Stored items

+ + + +

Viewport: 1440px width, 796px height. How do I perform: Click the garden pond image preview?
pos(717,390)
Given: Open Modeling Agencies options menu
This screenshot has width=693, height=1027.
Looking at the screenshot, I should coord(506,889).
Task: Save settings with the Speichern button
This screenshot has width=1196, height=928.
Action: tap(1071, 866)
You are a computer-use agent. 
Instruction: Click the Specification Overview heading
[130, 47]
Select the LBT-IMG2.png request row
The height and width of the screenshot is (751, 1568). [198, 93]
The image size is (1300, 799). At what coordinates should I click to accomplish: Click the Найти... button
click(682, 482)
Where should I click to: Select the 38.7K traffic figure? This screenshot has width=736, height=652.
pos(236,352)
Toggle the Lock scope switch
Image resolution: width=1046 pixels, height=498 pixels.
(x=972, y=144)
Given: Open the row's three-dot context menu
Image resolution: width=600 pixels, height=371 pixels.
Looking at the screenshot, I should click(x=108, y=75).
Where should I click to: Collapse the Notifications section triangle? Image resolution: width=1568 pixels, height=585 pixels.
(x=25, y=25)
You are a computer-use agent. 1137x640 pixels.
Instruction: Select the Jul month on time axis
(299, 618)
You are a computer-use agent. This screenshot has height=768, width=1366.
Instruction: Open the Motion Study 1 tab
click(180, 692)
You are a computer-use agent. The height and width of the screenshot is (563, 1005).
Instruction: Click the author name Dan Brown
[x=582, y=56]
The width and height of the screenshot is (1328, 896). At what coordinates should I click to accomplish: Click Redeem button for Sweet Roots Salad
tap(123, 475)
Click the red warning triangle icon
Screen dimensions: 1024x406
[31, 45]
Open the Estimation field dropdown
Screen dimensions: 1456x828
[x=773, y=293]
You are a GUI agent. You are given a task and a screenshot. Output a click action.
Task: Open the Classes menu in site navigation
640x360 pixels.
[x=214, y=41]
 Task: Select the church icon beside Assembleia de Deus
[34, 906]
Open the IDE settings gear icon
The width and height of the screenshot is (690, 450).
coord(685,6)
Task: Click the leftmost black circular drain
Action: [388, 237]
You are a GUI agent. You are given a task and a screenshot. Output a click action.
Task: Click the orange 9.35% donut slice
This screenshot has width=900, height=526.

+ + + +

* Your task *
Exactly as they appear above, set down all of the records once more.

* Reply *
Viewport: 1440px width, 796px height. How do I perform: Click the garden pond image preview?
pos(717,390)
Given: Open Modeling Agencies options menu
This screenshot has width=693, height=1027.
Looking at the screenshot, I should coord(506,889).
Task: Save settings with the Speichern button
This screenshot has width=1196, height=928.
Action: tap(1071, 866)
You are a computer-use agent. 
Instruction: Click the Specification Overview heading
[130, 47]
Select the LBT-IMG2.png request row
The height and width of the screenshot is (751, 1568). [198, 93]
The image size is (1300, 799). At what coordinates should I click to accomplish: Click the Найти... button
click(682, 482)
Where should I click to: Select the 38.7K traffic figure? This screenshot has width=736, height=652.
pos(236,352)
Toggle the Lock scope switch
Image resolution: width=1046 pixels, height=498 pixels.
(x=972, y=144)
Given: Open the row's three-dot context menu
Image resolution: width=600 pixels, height=371 pixels.
Looking at the screenshot, I should click(x=108, y=75).
Where should I click to: Collapse the Notifications section triangle? Image resolution: width=1568 pixels, height=585 pixels.
(x=25, y=25)
You are a computer-use agent. 1137x640 pixels.
Instruction: Select the Jul month on time axis
(299, 618)
You are a computer-use agent. This screenshot has height=768, width=1366.
Instruction: Open the Motion Study 1 tab
click(180, 692)
You are a computer-use agent. The height and width of the screenshot is (563, 1005).
Instruction: Click the author name Dan Brown
[x=582, y=56]
The width and height of the screenshot is (1328, 896). At what coordinates should I click to accomplish: Click Redeem button for Sweet Roots Salad
tap(123, 475)
Click the red warning triangle icon
Screen dimensions: 1024x406
[31, 45]
Open the Estimation field dropdown
Screen dimensions: 1456x828
[x=773, y=293]
You are a GUI agent. You are given a task and a screenshot. Output a click action.
Task: Open the Classes menu in site navigation
640x360 pixels.
[x=214, y=41]
 Task: Select the church icon beside Assembleia de Deus
[34, 906]
Open the IDE settings gear icon
The width and height of the screenshot is (690, 450).
coord(685,6)
Task: Click the leftmost black circular drain
Action: [388, 237]
You are a GUI agent. You are given a task and a screenshot. Output a click action.
Task: Click the orange 9.35% donut slice
This screenshot has width=900, height=526.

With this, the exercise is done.